Empowering People: Meet Mary Carroll Moore
Being Awake
by Mary Carroll Moore, guest blogger
I woke up this morning to a soft, snow-drenched landscape and pink light. Sunrise always feels full of new possibilities, and I’m excited about the gifts and challenges my new day will present. But soon daily work begins: the phone rings, emails arrive with their questions and demands for attention. Pink light fades to rush of traffic, the fast pulse of day.
Staying awake becomes the real work. To be awake throughout the day, inwardly and outwardly, whatever comes.
Writing books is one way I stay awake. It’s my favorite creative expression. Each book I publish gets closer to my heart and my personal truth, a process that occurs for many writers. We’re figuring out who we are, as awake as we can be, as we write. The trick is to stay awake and open to our particular truth as it comes through, to allow it onto the page for others to see.
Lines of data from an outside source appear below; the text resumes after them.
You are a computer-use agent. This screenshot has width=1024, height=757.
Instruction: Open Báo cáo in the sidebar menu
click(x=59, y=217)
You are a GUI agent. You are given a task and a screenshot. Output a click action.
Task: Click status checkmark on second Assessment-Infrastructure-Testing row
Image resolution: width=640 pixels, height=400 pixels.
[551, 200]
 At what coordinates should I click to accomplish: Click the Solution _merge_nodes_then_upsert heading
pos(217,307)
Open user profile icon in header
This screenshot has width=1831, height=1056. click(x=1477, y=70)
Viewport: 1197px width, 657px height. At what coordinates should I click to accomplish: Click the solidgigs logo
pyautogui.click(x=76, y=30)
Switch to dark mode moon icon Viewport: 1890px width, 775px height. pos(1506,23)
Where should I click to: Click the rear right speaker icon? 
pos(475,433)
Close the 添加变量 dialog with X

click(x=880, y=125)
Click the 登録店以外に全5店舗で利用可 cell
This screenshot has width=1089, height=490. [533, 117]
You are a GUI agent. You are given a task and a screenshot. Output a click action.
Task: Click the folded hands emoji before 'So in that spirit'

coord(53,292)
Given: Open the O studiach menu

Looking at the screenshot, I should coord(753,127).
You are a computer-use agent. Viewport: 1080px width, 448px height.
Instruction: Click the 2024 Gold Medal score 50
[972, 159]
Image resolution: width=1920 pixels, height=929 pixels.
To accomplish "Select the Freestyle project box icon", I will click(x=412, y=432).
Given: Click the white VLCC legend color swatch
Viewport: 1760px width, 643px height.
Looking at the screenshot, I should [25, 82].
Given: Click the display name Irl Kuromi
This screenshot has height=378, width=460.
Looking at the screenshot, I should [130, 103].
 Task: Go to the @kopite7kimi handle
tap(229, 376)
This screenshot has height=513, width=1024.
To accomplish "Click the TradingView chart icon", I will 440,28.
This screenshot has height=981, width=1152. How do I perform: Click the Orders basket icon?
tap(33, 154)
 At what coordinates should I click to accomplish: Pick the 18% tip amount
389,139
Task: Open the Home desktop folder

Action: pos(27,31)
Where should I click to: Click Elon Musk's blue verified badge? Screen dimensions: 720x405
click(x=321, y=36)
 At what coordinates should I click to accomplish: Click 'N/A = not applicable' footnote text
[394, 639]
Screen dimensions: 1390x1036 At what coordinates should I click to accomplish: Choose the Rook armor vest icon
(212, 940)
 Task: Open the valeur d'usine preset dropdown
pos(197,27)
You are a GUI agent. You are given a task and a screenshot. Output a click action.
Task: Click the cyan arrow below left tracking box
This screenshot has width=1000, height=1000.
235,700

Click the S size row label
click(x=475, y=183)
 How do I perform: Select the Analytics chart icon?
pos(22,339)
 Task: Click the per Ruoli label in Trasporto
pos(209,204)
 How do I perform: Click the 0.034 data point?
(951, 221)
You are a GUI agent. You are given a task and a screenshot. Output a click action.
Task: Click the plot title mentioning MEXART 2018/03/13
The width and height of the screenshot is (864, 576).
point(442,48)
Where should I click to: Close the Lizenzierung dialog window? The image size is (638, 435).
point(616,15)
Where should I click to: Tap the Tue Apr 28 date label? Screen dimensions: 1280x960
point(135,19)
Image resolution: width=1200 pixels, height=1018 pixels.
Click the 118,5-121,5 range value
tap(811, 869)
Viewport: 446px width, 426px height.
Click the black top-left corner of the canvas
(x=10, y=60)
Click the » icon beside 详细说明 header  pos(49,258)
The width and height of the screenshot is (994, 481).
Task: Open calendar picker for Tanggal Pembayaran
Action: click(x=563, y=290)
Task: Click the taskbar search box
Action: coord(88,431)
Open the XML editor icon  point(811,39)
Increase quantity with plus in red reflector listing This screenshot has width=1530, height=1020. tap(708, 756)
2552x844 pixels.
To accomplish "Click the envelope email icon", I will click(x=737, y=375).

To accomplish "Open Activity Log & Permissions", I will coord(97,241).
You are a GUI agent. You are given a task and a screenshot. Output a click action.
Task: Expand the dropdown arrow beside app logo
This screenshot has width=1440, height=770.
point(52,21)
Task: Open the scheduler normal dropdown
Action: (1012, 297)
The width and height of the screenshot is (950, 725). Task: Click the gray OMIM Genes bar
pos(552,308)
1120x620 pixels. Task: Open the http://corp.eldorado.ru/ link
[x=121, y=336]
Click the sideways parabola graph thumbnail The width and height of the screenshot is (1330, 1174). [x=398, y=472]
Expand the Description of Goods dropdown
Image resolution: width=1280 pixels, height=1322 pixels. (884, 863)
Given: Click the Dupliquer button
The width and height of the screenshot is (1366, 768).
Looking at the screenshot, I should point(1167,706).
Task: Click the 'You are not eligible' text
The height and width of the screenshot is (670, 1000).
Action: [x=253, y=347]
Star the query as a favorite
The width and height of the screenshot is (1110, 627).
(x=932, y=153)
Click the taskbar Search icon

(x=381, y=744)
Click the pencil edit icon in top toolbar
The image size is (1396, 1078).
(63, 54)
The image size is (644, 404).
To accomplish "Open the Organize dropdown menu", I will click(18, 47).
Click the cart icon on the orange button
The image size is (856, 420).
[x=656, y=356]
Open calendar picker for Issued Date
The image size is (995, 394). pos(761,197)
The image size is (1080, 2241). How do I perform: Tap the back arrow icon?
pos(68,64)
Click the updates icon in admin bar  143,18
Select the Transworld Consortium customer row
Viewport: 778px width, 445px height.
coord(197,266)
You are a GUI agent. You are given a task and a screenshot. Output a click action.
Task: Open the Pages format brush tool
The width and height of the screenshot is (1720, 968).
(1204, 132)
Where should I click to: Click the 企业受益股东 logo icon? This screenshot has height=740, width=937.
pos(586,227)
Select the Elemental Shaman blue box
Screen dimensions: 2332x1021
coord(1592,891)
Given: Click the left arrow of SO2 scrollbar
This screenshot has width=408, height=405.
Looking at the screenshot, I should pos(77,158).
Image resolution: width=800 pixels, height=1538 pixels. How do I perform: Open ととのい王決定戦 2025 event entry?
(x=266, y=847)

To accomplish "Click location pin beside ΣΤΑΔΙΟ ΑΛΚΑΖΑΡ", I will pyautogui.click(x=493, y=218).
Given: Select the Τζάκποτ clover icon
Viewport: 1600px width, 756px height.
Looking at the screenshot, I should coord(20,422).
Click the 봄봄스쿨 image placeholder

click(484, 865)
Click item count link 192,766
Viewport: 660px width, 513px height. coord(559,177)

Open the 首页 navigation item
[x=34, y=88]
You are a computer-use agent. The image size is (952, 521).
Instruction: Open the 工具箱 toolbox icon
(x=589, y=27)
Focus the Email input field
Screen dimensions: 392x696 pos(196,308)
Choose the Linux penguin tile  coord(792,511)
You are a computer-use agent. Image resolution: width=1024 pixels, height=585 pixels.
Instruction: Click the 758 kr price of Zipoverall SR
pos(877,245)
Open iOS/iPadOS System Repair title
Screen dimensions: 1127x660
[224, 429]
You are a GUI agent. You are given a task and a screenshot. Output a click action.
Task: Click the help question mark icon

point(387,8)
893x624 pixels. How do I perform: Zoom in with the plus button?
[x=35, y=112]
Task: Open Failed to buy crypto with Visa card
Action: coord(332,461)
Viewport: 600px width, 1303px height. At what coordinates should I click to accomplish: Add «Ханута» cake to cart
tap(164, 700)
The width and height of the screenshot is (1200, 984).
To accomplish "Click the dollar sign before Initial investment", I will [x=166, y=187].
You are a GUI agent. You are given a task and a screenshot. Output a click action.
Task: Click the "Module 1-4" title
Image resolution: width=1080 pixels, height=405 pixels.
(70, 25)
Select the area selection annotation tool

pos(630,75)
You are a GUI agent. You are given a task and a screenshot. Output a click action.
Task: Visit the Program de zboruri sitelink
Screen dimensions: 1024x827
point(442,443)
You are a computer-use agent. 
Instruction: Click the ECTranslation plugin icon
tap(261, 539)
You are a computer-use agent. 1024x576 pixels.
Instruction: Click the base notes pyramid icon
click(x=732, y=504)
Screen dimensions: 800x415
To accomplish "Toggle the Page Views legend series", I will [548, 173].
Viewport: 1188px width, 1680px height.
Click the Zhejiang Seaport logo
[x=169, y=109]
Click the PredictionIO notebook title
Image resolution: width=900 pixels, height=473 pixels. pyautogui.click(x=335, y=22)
When my recent novel, Qualities of Light, got published, I began a book tour that took me in front of large and small audiences, friends and family, students from my writing classes and strangers I’d never see again. In a book tour, the author often has the surreal experience of people knowing you better than you know yourself-because they’ve read your book and seen things you revealed. They look for the places in your art that you’re awake, conscious, revealing more hints about how to be a whole person. This comes through your writing, your characters, your story. Readers ask you to be awake so you can help them see their lives in a new way. They tell you how the story you wrote brought them a gift or a challenge. They are often generous in enthusiasm for what you’ve created.
Qualities of Light treats a tender subject to me—one that made me stay awake as I wrote. The story is about family healing after tragedy. My sister passed away suddenly a few years ago and I wanted to explore this in my writing. In my novel, I chose a different scenario: a young boy almost drowns, his older sister is blamed, and the family-all artists-struggle with their twists of perception.
The book is about how people, artists, who are trained to be awake and look deeply into life, become blind to their own feelings. And who wakes them up again.
In Qualities of Light, the “waking up” arrives via the young heroine, Molly. At almost sixteen, she ends up saving her parents as she saves herself.
Today I’m writing, working on the sequel, called Breathing Room. It continues the story five years later. My job today is to stay awake to what this story is about. To stay awake to my life and the particular gifts and challenges it will bring me with its snowy landscape of early January. So many of us want to stay awake. I would ask how willing you are to show up for your life. Living in an awake state, like writing a book, forces us to reveal ourselves to the world.
Mary Carroll Moore teaches creative writing at the Loft Literary Center in Minneapolis, The Hudson Valley Writers’ Center near New York City, and The Studios at Key West. Her eleven published books include How to Master Change in Your Life: Sixty-seven Ways to Handle Life’s Toughest Moments (Eckankar Books), Cholesterol Cures (Rodale Press), and the award-winning Healthy Cooking (Ortho Publications). Your Book Starts Here: Create, Craft, and Sell Your First Novel, Memoir, or Nonfiction Book, based on her How to Plan, Write, and Develop a Book ™ writing workshops, will be released in 2010. A former nationally syndicated columnist for the Los Angeles Times, Mary’s essays, short stories, articles, and poetry have appeared in literary journals, magazines, and newspapers around the U.S. and have won awards with the McKnight Awards for Creative Prose, Glimmer Train Press, the Loft Mentor Series, and other writing competitions. She lives with her family in Connecticut and New Hampshire and writes a weekly blog for book writers at http://howtoplanwriteanddevelopabook.blogspot.com.



Thank you for sharing this story, I have a parallel story and reading Mary Carroll’s story is both inspiring and comforting. I am warming up to the idea that I need to stay awake to tell the story.
Thank You for giving me the language to describe how vital writing is for some of us.